*DATASET EXCERPTS*.

——————

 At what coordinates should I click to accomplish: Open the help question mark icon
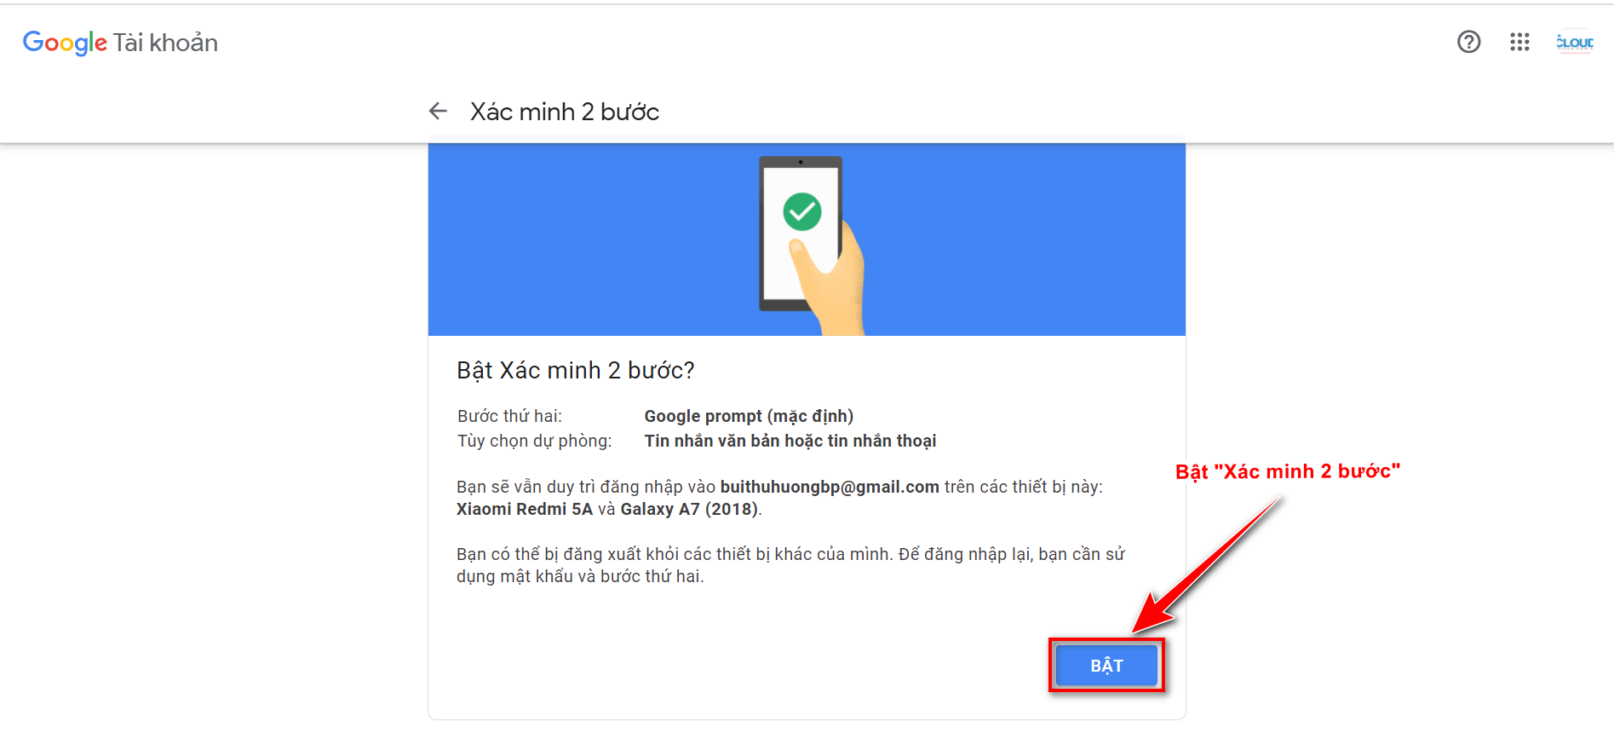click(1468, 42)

——————

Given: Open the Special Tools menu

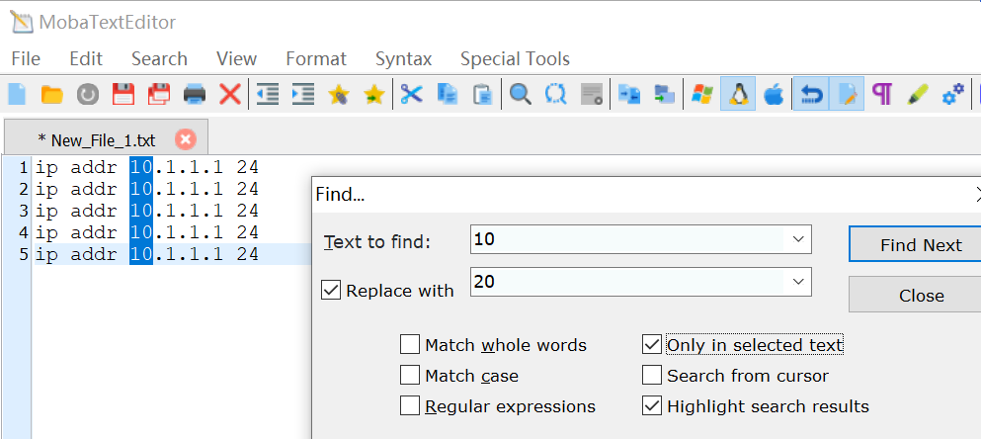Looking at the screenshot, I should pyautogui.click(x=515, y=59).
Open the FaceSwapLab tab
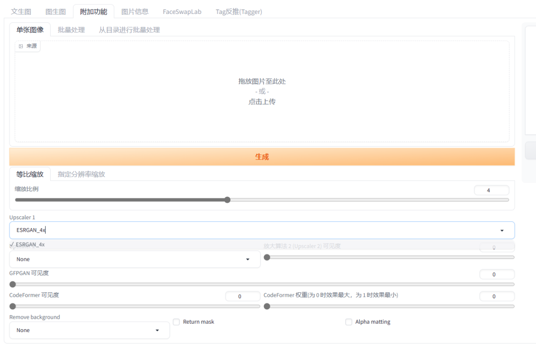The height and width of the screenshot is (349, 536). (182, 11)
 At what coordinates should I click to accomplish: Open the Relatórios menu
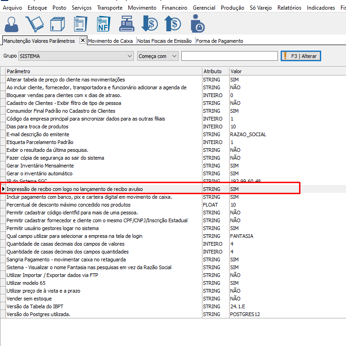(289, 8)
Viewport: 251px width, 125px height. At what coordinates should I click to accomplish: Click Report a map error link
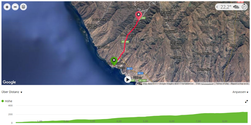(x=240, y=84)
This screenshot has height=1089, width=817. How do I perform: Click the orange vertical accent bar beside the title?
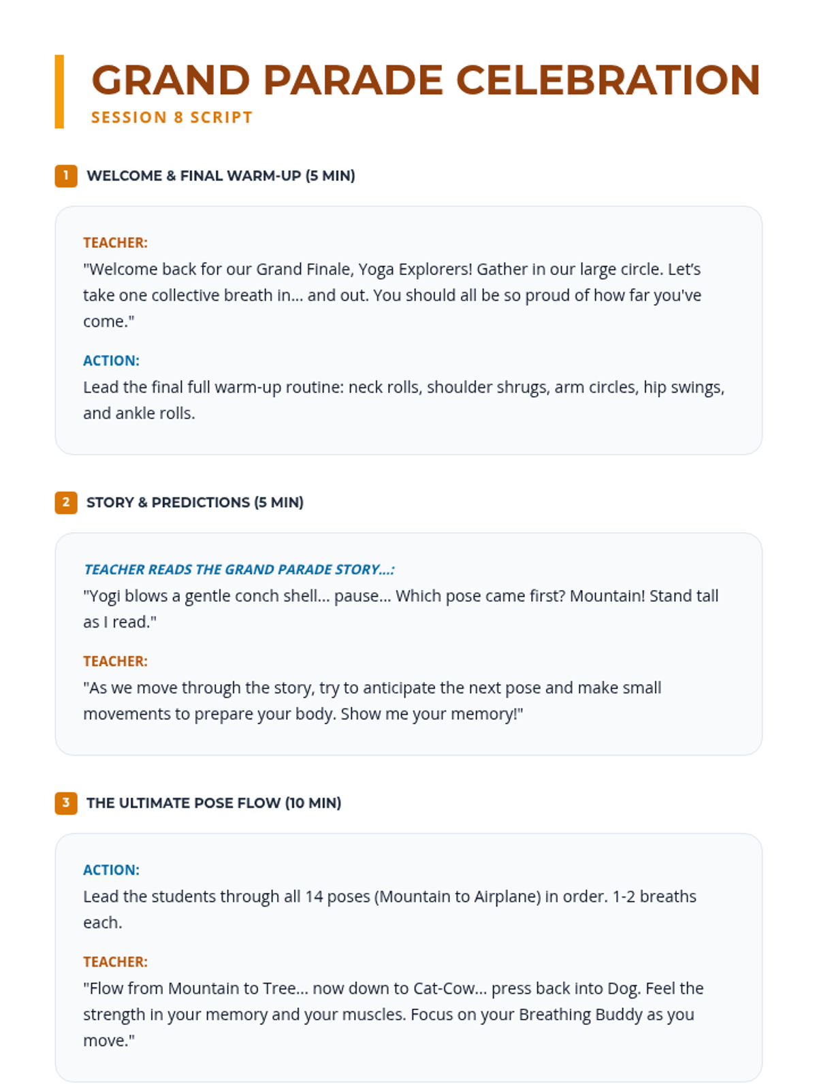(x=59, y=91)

——————

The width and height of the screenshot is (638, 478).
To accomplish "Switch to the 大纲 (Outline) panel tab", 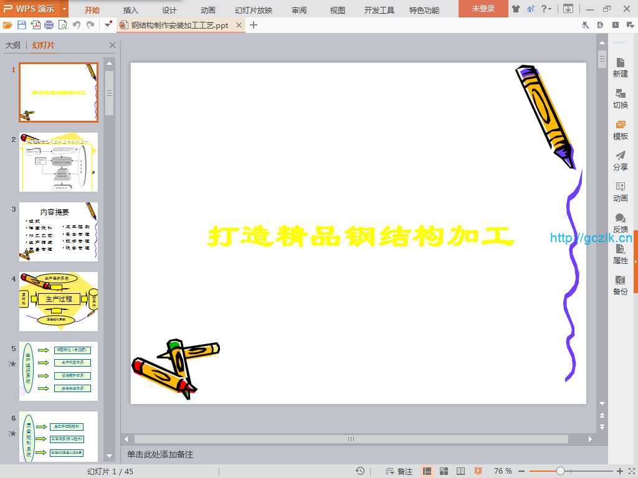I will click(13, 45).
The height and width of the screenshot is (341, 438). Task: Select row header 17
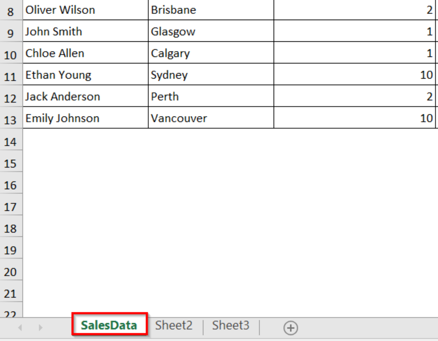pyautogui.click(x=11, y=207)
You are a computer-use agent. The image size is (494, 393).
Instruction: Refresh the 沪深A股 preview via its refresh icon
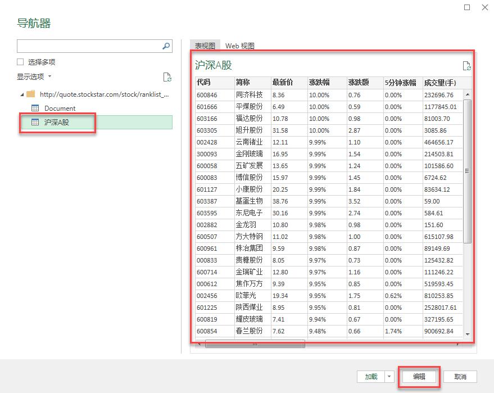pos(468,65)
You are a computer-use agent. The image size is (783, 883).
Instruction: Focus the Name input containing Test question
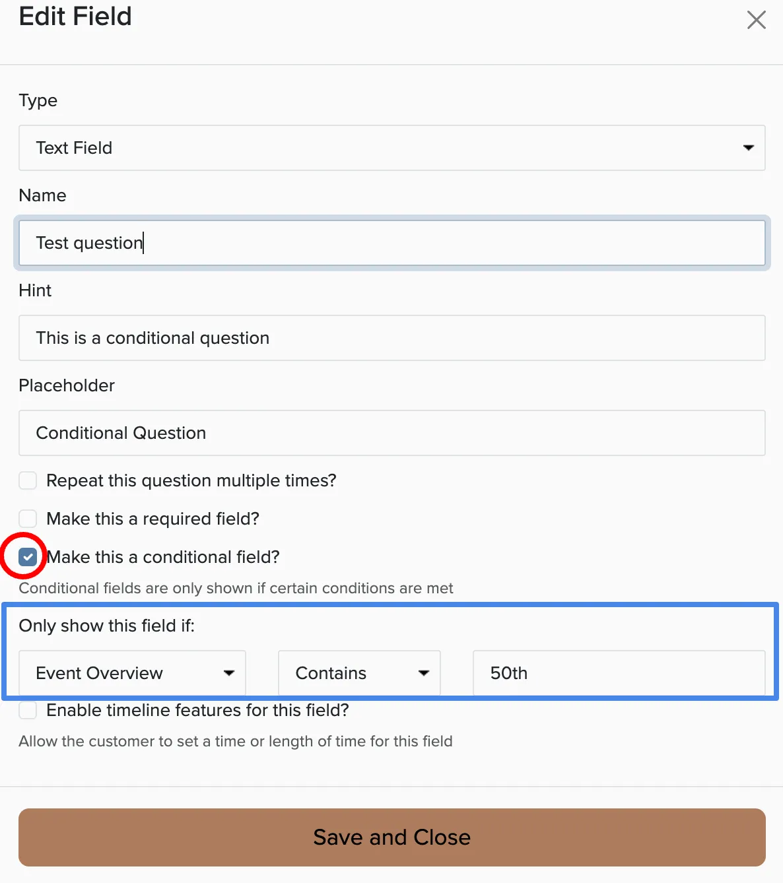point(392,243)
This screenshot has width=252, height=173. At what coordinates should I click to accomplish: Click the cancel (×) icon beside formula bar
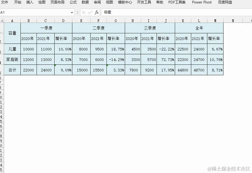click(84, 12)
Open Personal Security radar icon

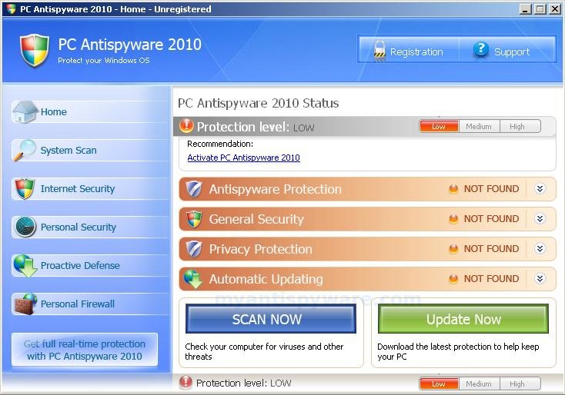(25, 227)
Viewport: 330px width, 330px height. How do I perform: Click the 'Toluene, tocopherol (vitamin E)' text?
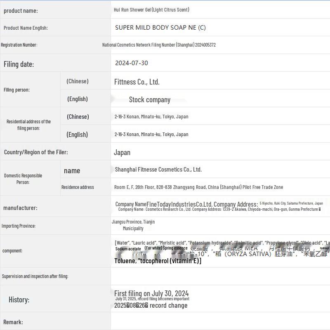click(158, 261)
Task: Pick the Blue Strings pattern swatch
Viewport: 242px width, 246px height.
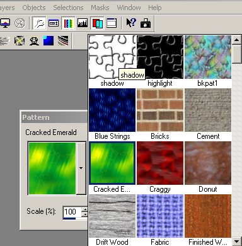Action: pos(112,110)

——————

*WHAT TO WORK ON*.
Please reproduce the records from the line with "The height and width of the screenshot is (341, 438)." up to and including the line with "point(392,243)", requests and all, multiplying every click coordinate in the answers by 2.3 and rounding to whole numbers, with halves rounded up. Give only those lines and leave the pictures out.

*WRITTEN RESPONSE*.
The height and width of the screenshot is (341, 438). Task: Select row header 17
pyautogui.click(x=25, y=476)
You are a computer-use agent. The image size is (494, 393).
Instruction: Refresh the 沪深A股 preview via its refresh icon
pos(1076,150)
You are a computer-use agent. The image size is (783, 883).
Instruction: Focus the Name input containing Test question
point(902,559)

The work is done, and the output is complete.